----- Ausgangstext -----

Die Buchhandelskette Thalia darf mit Rabattgutscheinen für den Online-Buchverkauf werben. Nach einem zwei Jahre dauernden Rechtsstreit mit insgesamt sechs Gerichtsentscheidungen hat der Oberste Gerichtshof den Fachverband der Buch- und Medienwirtschaft in der Wirtschaftskammer Österreich endgültig mit seiner Klage abblitzen lassen. Die von Thalia gewählte Konstruktion, neben konventionellen Buchhandlungen durch einen deutschen Partner auch Versandhandel zu betreiben, unterliegt nicht der Buchpreisbindung: Dass Gutscheine im Ergebnis zu einem Preisnachlass von bis zu 25 Prozent führten, ist damit nicht zu beanstanden.

Das Buchpreisbindungsgesetz verbietet Nachlässe von mehr als fünf Prozent; es soll gut sortierten kleineren Händlern, die auch weniger gefragte Titel auf Lager halten, überleben helfen. Aus EU-rechtlichen Gründen darf aber nicht der freie Warenverkehr beschränkt werden. Folgerichtig nimmt das Gesetz den grenzüberschreitenden elektronischen Handel explizit aus.

Doch was tat Thalia? Das Unternehmen verschickte mit mehreren Ausgaben seines Newsletters Gutscheine, mit denen über www.thalia.at verbilligt eingekauft werden konnte: Ab einem Bestellwert von 20 Euro konnten fünf Euro abgezogen werden, ab 40Euro waren es zehn. Solche Gutscheine lagen auch in Filialen zur freien Entnahme auf und wurden dort verteilt. Auf der Rückseite fand sich der Hinweis, dass Onlinebestellungen durch Thalias Partner, buch.de, abgewickelt würden und dass die Gutscheine ausschließlich für den Heimversand gültig waren, nicht für eine Abholung in einer Filiale.

-----

Entnehmen Sie dem Text über Thalias Rabattgutscheine wortgetreu den Abschnitt von „Das Buchpreisbindungsgesetz verbietet“ bis einschließlich „Handel explizit aus.“. Die Einträge sind hierfür nicht erforderlich.

----- Aufgeführte Einträge -----

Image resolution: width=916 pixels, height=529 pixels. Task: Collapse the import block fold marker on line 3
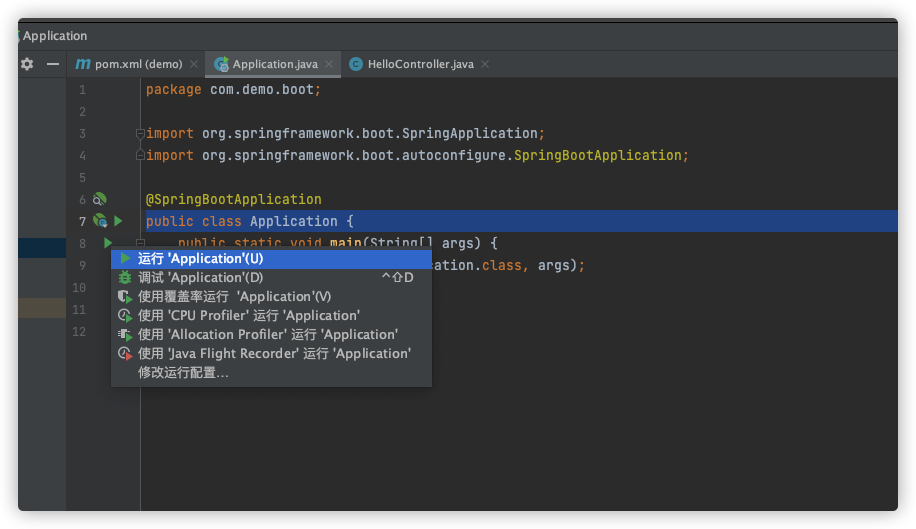point(141,133)
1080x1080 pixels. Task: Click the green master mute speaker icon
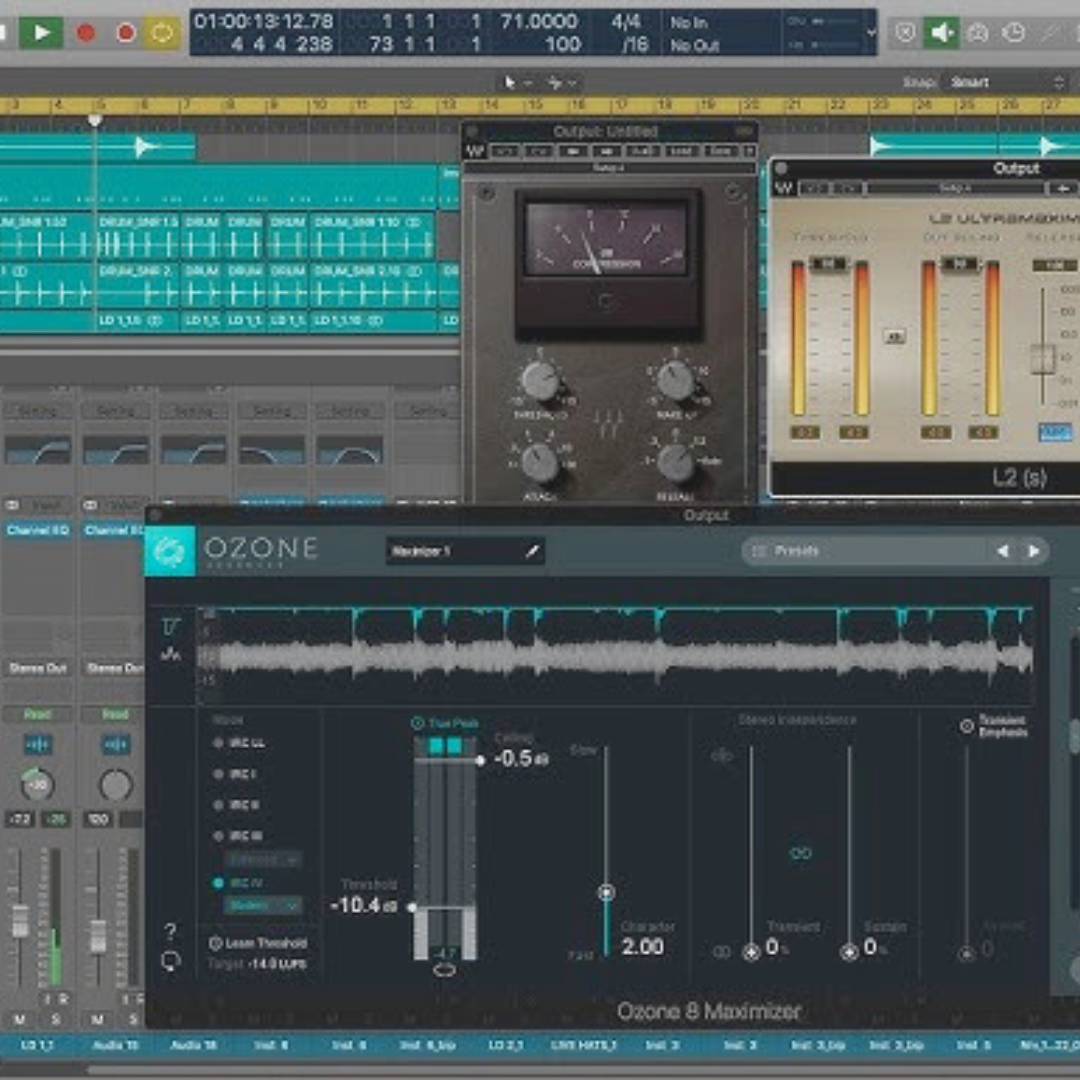point(940,32)
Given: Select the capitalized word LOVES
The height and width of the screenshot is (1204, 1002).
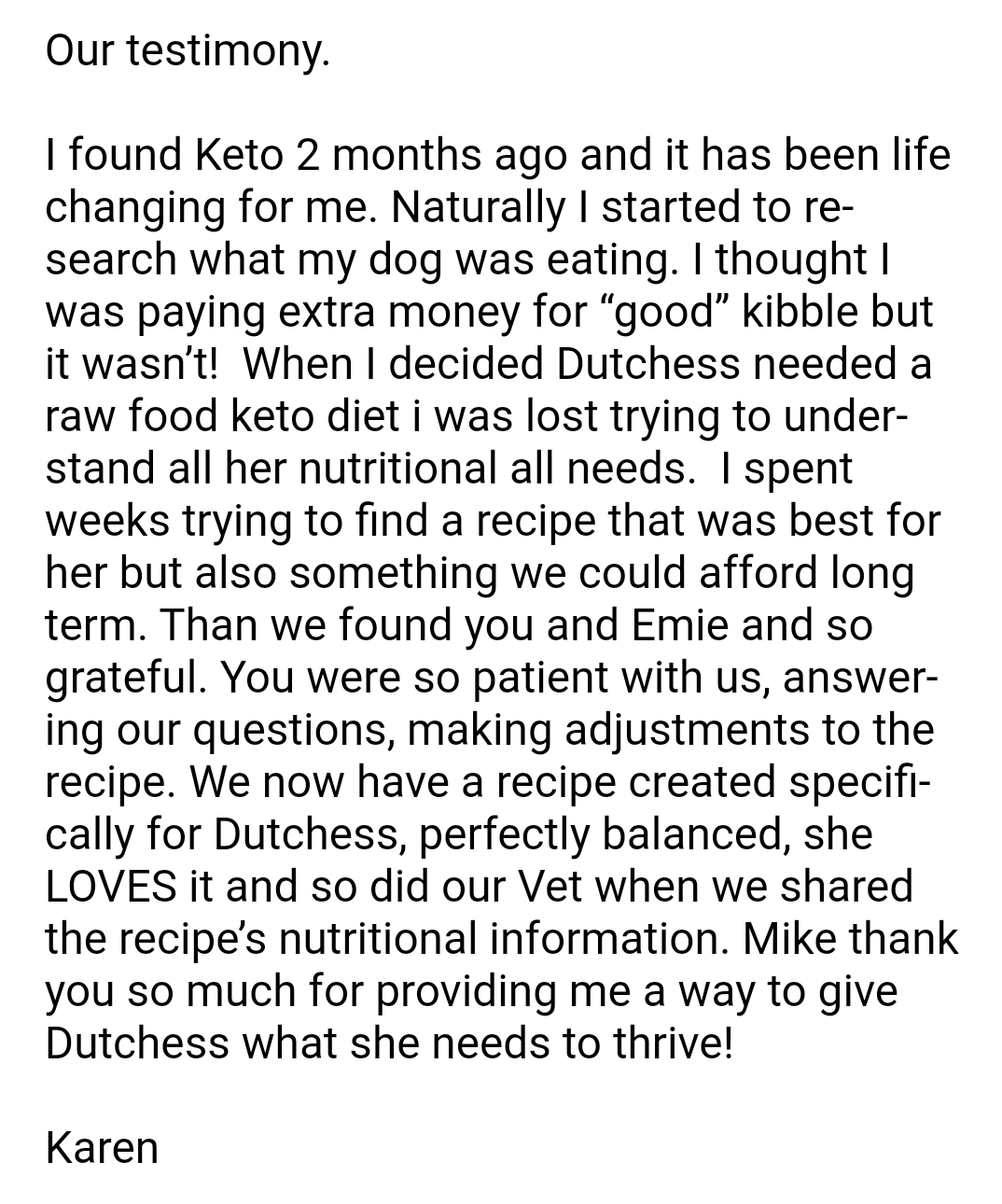Looking at the screenshot, I should coord(110,886).
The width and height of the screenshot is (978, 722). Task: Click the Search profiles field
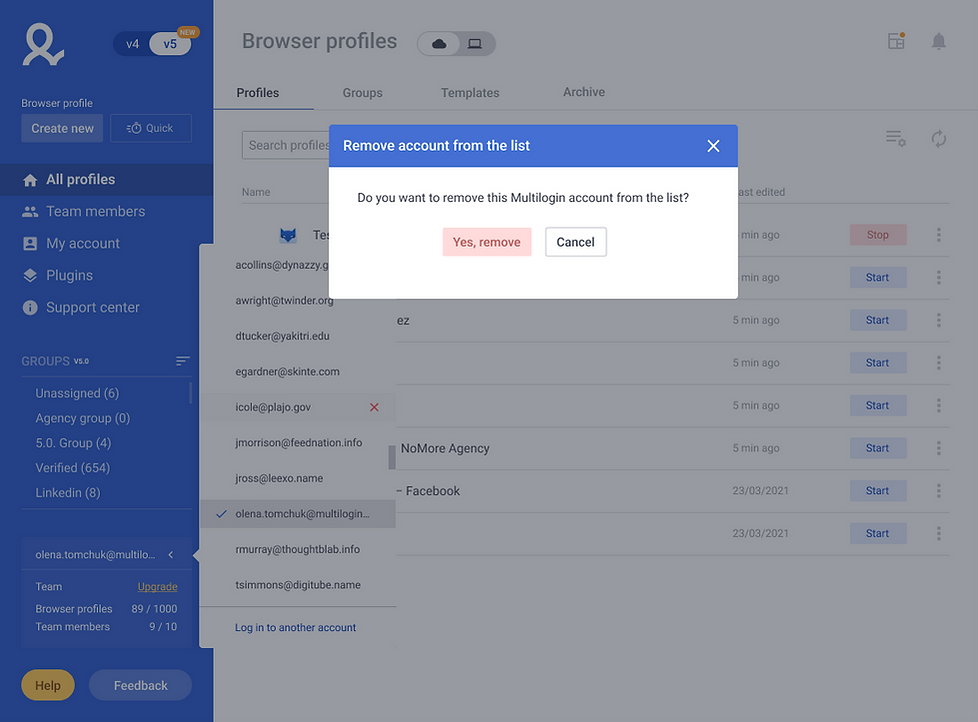pos(287,145)
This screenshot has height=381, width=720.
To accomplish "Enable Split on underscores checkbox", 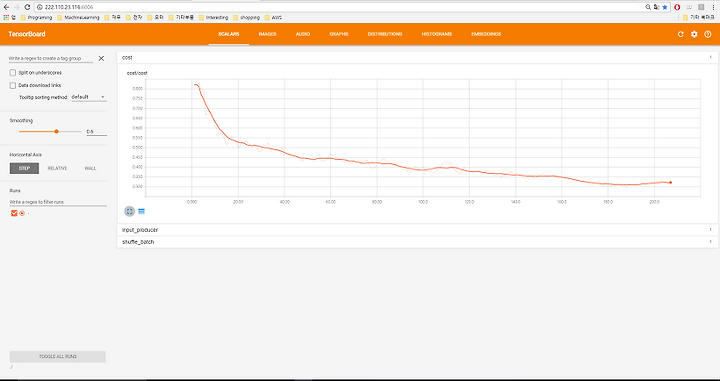I will [x=13, y=73].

-----

### Ergebnis
Das Buchpreisbindungsgesetz verbietet Nachlässe von mehr als fünf Prozent; es soll gut sortierten kleineren Händlern, die auch weniger gefragte Titel auf Lager halten, überleben helfen. Aus EU-rechtlichen Gründen darf aber nicht der freie Warenverkehr beschränkt werden. Folgerichtig nimmt das Gesetz den grenzüberschreitenden elektronischen Handel explizit aus.